## EXTRACT PROVIDED
Of our party of seven, four were holding horses. While we were driving horses up hill from river, some soldiers passed by and fired on us by mistake, and one of the captured horses was killed. We drove the horses up high bank on east side and Stabbed now joined us, making eight in the party, and soon Strike the Lodge and Assiniboine came up, making ten, and we drove horses back and got them in a good position. Here a soldier with stripes on his arms came along and asked, "How goes it?" While we were going back we saw the pack train come along. Bull and Share were each leading a pack mule (They were not in the fight in the bottom).
Here we distributed the horses, giving [them to] Assiniboine, Soldier, Red Star, Good Face, Stab, Little Sioux. Each one now saddled up a fresh horse, and we followed the pack train to river, and soldiers were retreating out of bottom and soldiers all in confusion.
The Sioux were pursuing soldiers up hill, and we charged them and drove them back to west side of river where soldiers had been killed. We could see bunches of Sioux all over the valley. While we were watching here, some soldiers came out of timber, having been left there when Reno retreated. Watokshu and Good Elk also escaped from the timber at this time.
The pack train had now arrived on the bluff where we were standing and looking into the valley. We called Varnum Pointed Face. A white soldier was on Bobtail Bull's horse, Bobtail Bull having been killed, and we took his horse and put him among the pack mules. We also found Little Brave's horse and tied him among the pack mules. Bobtail Bull's horse had blood marks down his legs and on hoofs and saddle, so we concluded he was wounded and killed after fording the river that is on east side.

## GIVEN INFORMATION

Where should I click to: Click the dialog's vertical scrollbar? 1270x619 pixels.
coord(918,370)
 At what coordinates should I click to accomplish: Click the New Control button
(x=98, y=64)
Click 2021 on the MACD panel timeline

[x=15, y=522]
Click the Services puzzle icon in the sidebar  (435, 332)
* * *
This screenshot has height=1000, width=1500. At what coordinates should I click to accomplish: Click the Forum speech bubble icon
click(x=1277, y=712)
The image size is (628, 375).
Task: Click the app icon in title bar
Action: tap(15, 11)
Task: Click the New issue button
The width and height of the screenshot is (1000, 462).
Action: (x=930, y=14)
--
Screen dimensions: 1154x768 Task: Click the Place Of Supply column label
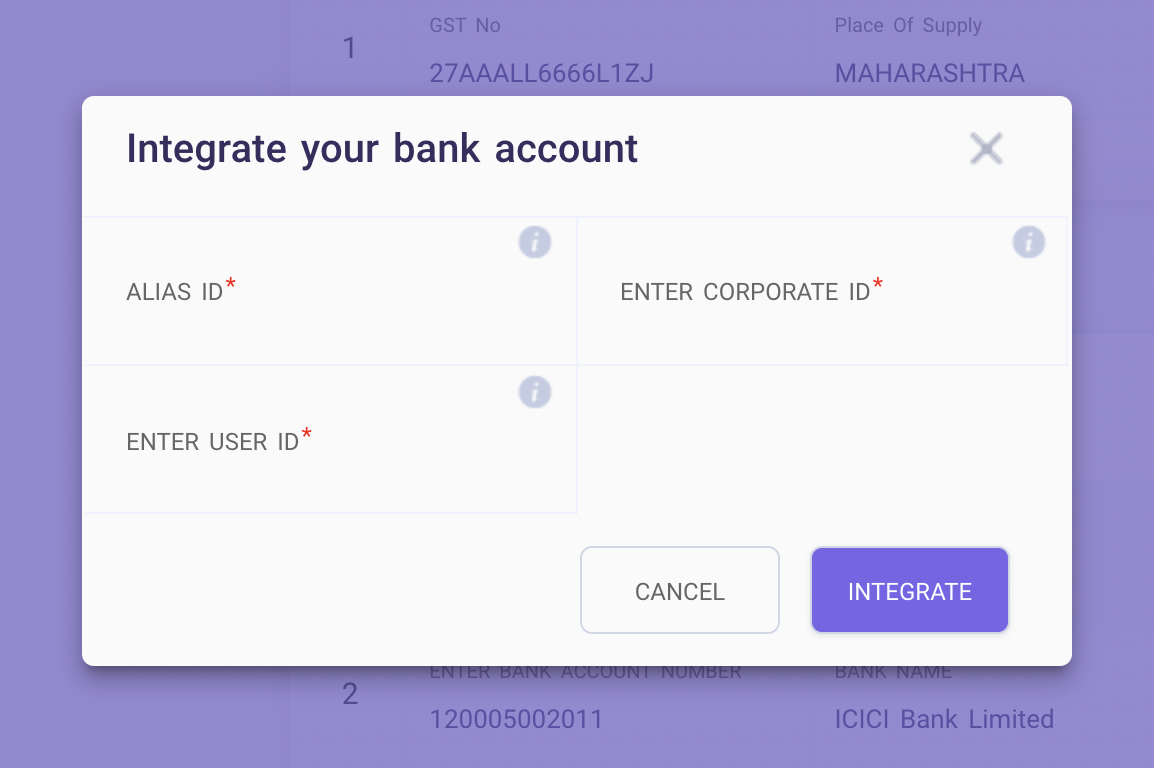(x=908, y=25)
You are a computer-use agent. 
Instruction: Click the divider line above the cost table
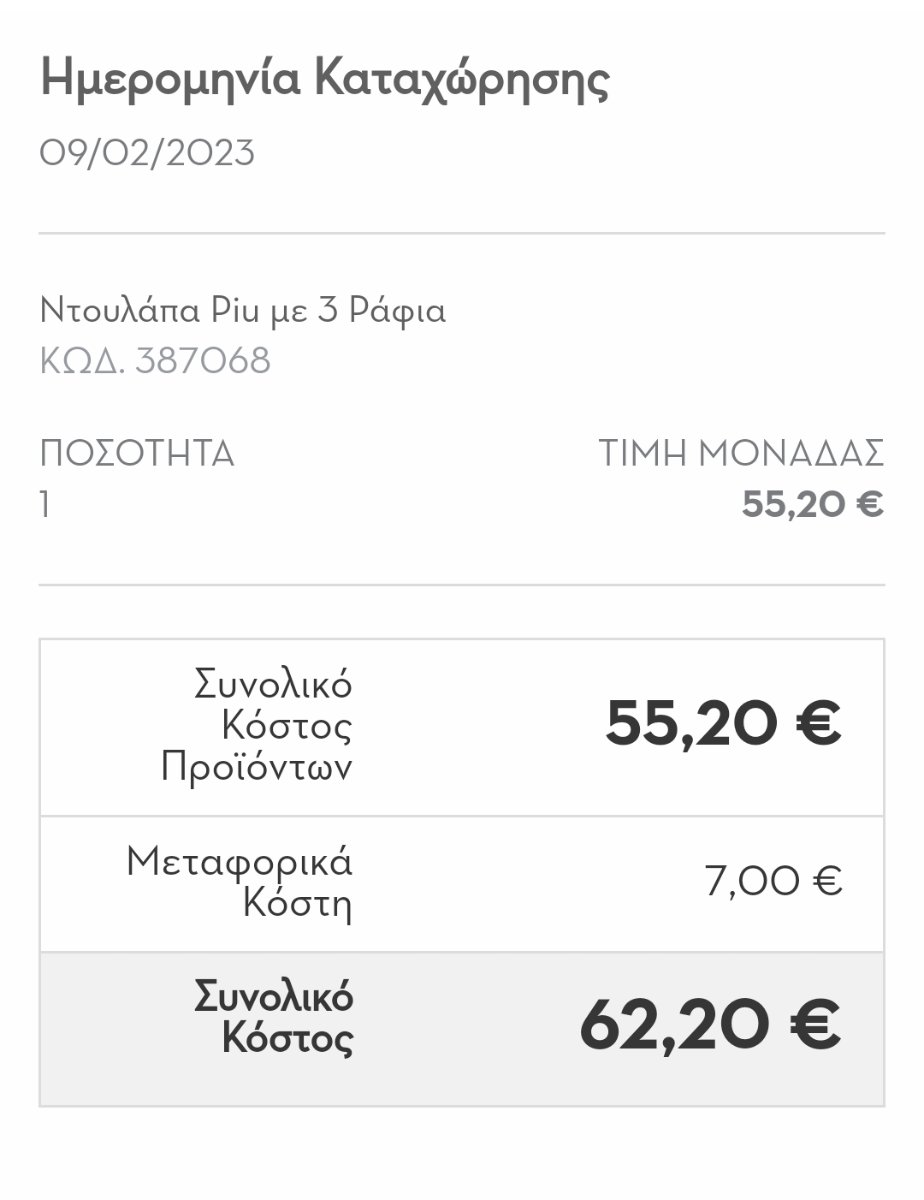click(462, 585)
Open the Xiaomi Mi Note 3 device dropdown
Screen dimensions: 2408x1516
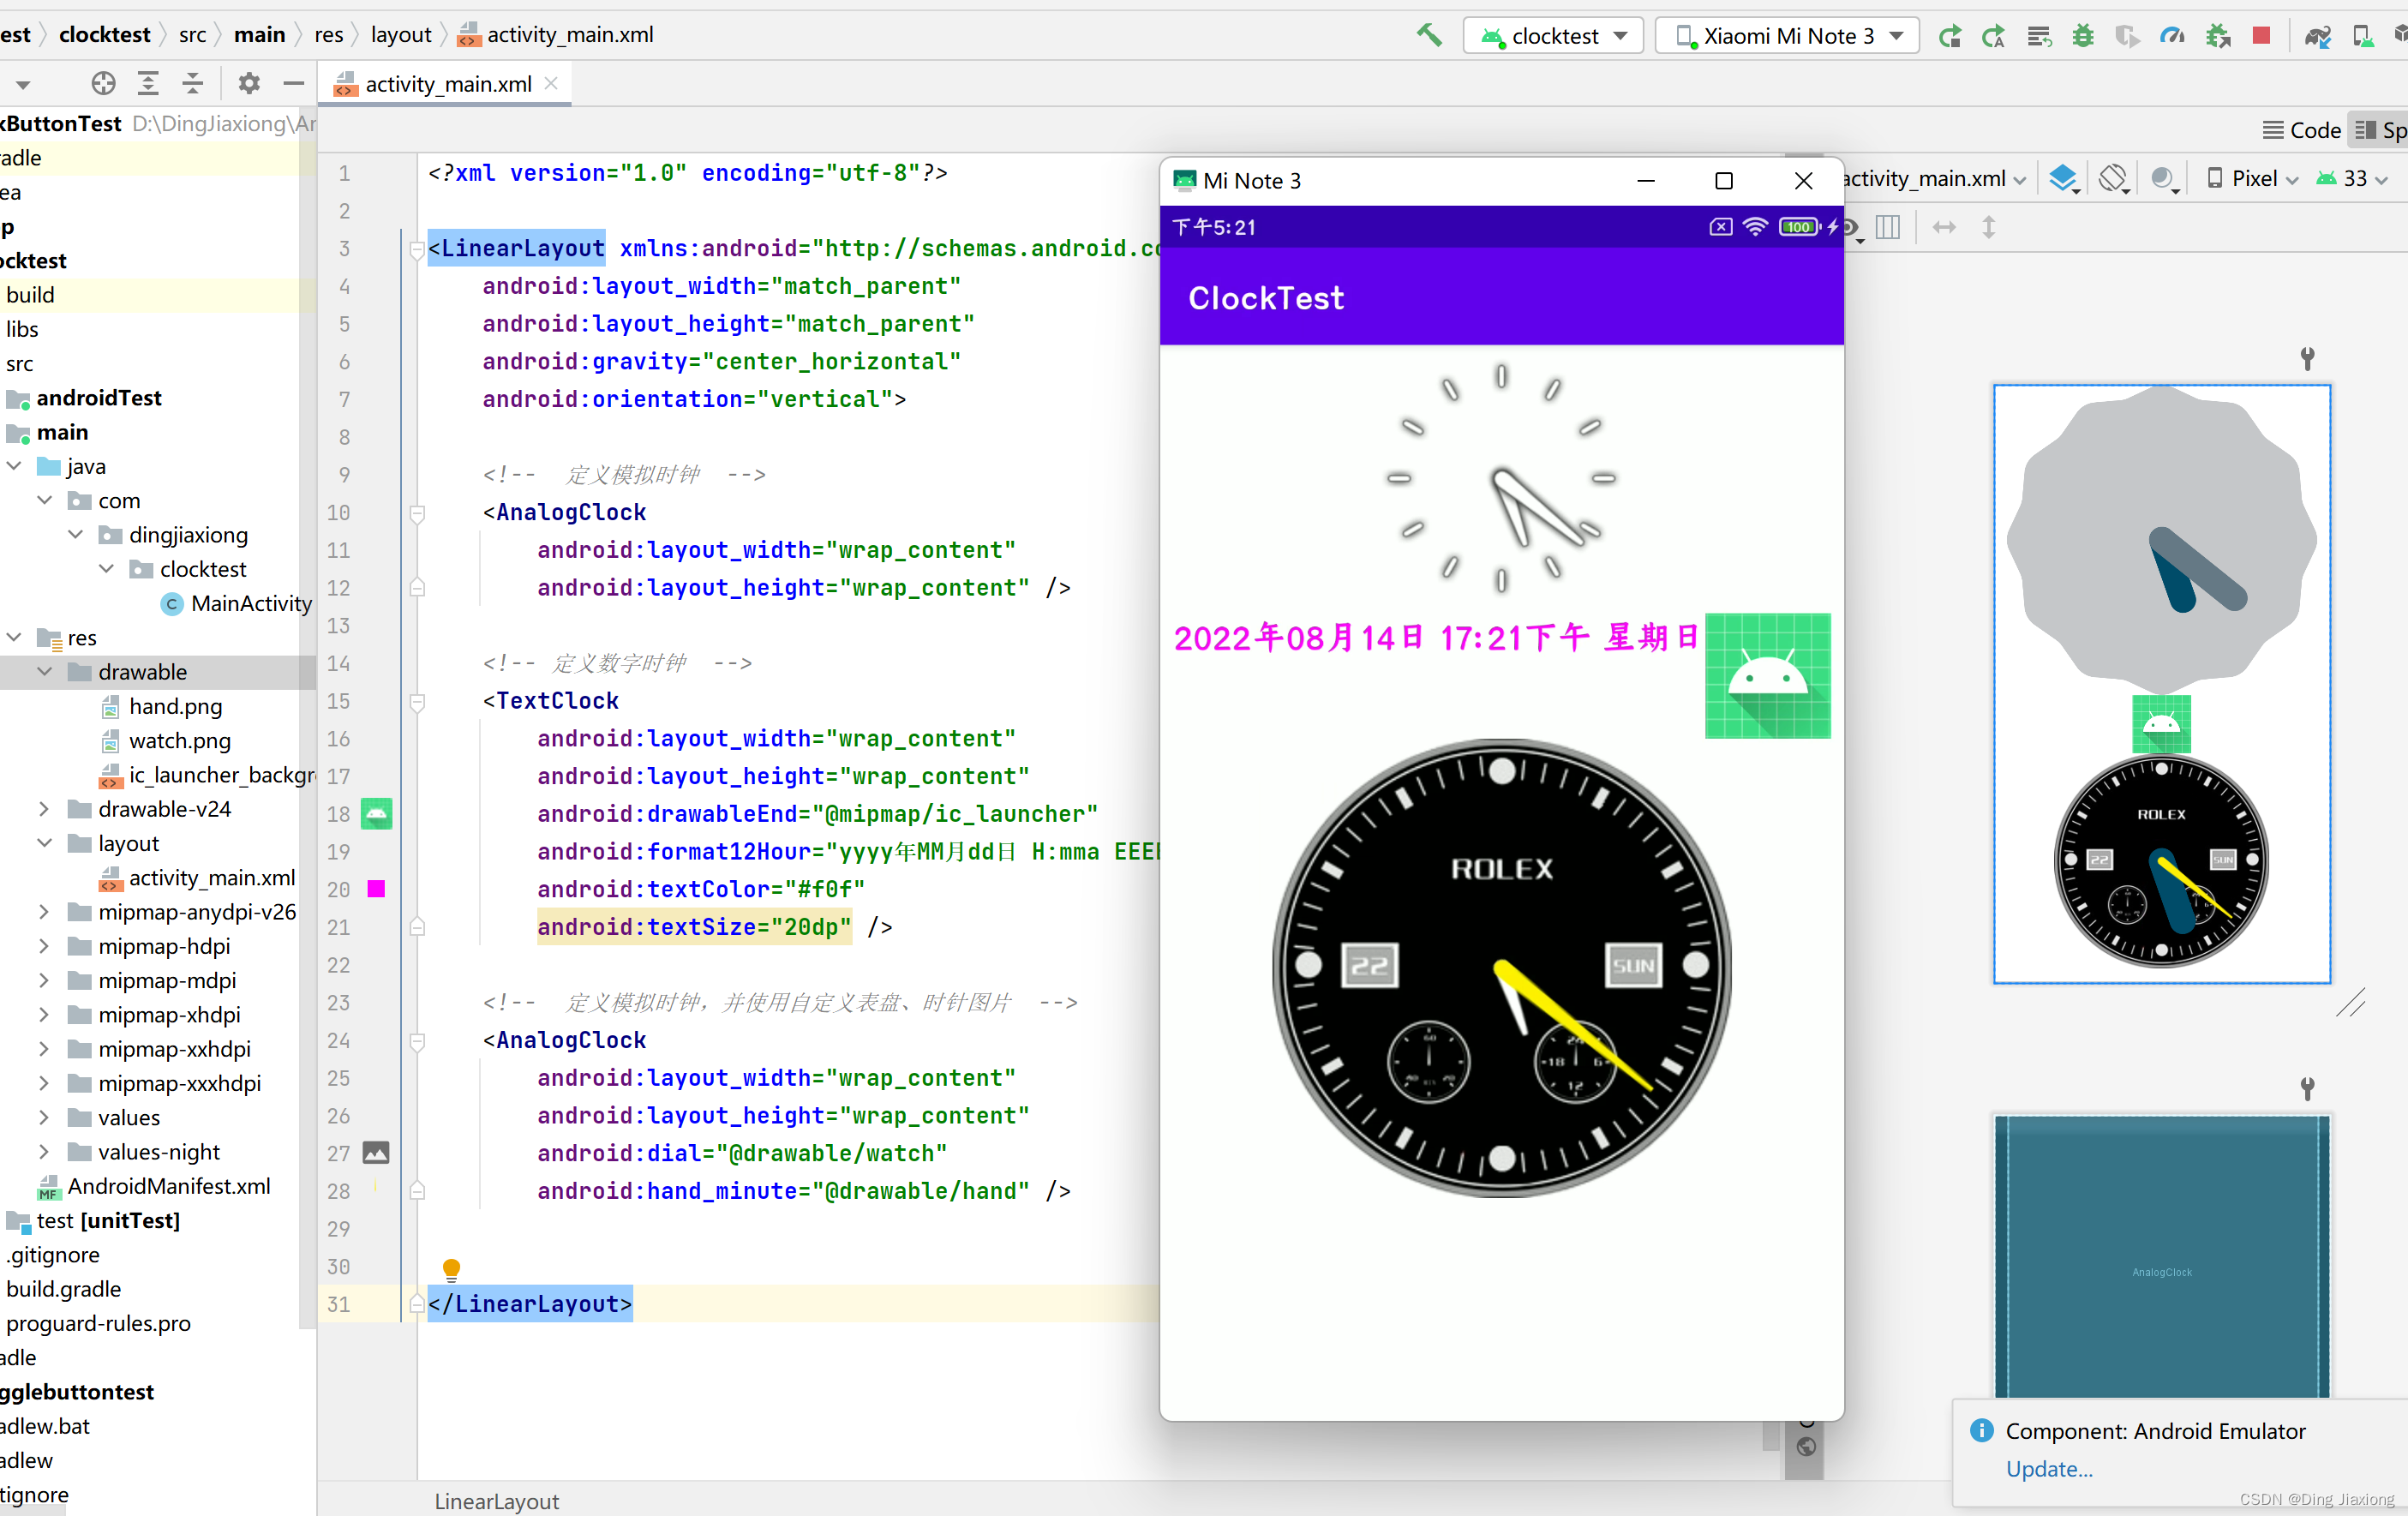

## TO DO
[a] Answer these questions using the battle account.
(i) After Strike the Lodge and Assiniboine came up, how many were in the party?
(ii) Which two men escaped from the timber while the party was watching the valley?
(iii) What name did the party use for Varnum?
[b] Reproduce the stretch of the battle account from "Here we distributed" through "all in confusion.", keeping every word unchanged.

## TASK RESPONSES
[a]
(i) Ten.
(ii) Watokshu and Good Elk.
(iii) Pointed Face.

[b]
Here we distributed the horses, giving [them to] Assiniboine, Soldier, Red Star, Good Face, Stab, Little Sioux. Each one now saddled up a fresh horse, and we followed the pack train to river, and soldiers were retreating out of bottom and soldiers all in confusion.